En termes de stratégie data, c’est bien ce sentiment d’être coincé, qui a poussé le CDO a demander la mise en place d’un outil complètement à la main des métiers, permettant de se passer de la vision IT sur la data produit. Quitte d’ailleurs à se lancer sur de l’innovation avec des jeunes acteurs locaux, comme Akeneo, qui en 2015 lors des premiers choix de Rexel, comptaient seulement quelques salariés à Nantes. « On leur a demandé beaucoup, très vite, mais cela nous a permis de nous prouver que l’outil était suffisamment solide pour ce que nous voulions faire » reconnait le CDO de Rexel. Lui qui interdit aujourd’hui à ses équipes d’utiliser Excel pour ne pas « industrialiser l’erreur » autour des données, insiste sur l’importance d’avoir laissé les métiers à la manœuvre avec un tel logiciel de PIM (Product Information Management). « La capacité à créer de nous-même en quelques minutes les nouveaux attributs pour nos produits plutôt que d’avoir à gérer une relation compliquée et lente avec l’IT a été essentielle. Après avoir défini nos standards, nous sommes passés en quelques mois de 50 000 attributs produits chez Rexel… A plus de 8 millions ! » indique-t-il. De quoi changer en profondeur la granularité de l’information et, en rebond, l’expérience utilisateur sur le site. Face à cette proactivité, les fournisseurs de Rexel se sont d’ailleurs adaptés au pas de charge, et cela a servi de déclencheur pour que les acteurs de l’écosystème de l’entreprise se mettent à travailler ensemble vers des objectifs de standardisation beaucoup plus poussés.
Le message pour la DSI est clair : l’adaptation aux rythmes et ambitions métiers ne doit plus rester une vague promesse chez les entreprises aux activités traditionnelles, au risque de voir se multiplier des court-circuitages en règle sur des sujets pourtant stratégiques, comme la vision et la cohérence data des produits de l’entreprise.
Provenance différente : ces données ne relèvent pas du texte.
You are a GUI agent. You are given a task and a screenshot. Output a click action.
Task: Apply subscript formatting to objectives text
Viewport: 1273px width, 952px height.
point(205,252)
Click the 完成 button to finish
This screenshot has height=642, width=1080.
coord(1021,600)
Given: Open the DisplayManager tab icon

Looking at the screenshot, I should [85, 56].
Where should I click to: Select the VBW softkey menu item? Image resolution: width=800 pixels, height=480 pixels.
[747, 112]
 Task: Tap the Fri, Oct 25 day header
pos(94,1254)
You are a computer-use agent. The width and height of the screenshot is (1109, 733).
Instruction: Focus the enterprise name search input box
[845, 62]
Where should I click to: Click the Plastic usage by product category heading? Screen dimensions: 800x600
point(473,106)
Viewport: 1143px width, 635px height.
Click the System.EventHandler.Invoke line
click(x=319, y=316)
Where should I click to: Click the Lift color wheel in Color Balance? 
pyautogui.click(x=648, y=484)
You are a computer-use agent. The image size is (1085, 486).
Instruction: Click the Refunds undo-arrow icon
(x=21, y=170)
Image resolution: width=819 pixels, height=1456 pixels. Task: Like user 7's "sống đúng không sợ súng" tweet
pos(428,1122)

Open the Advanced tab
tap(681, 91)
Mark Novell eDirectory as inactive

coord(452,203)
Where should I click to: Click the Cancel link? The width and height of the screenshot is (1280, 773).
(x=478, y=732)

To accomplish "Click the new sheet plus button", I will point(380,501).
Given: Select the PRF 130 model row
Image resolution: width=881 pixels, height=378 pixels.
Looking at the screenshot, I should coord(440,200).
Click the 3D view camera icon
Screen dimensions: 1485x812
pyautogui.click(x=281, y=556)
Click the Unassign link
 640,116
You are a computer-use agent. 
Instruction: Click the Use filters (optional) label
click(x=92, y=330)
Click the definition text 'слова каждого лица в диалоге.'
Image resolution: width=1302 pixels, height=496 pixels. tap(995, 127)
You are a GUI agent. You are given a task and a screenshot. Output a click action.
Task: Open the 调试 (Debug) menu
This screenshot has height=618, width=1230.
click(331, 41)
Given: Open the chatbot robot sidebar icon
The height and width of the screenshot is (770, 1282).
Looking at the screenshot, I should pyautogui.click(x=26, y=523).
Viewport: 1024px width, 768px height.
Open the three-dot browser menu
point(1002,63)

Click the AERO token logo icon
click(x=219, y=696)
Le cas de Rexel prouve en tout cas que les arbitrages en ce sens peuvent rapidement remonter au plus haut niveau. Franck Dupin ne s’en cache pas : « Notre parti pris a fonctionné parce que nous avons pu fonctionner en autarcie complète sur ce projet. En tant que CDO j’ai pu faire tous les choix qui s’imposait ; et ce parce que le directeur général lui-même nous a encouragé dans ce sens, avec beaucoup de bienveillance ».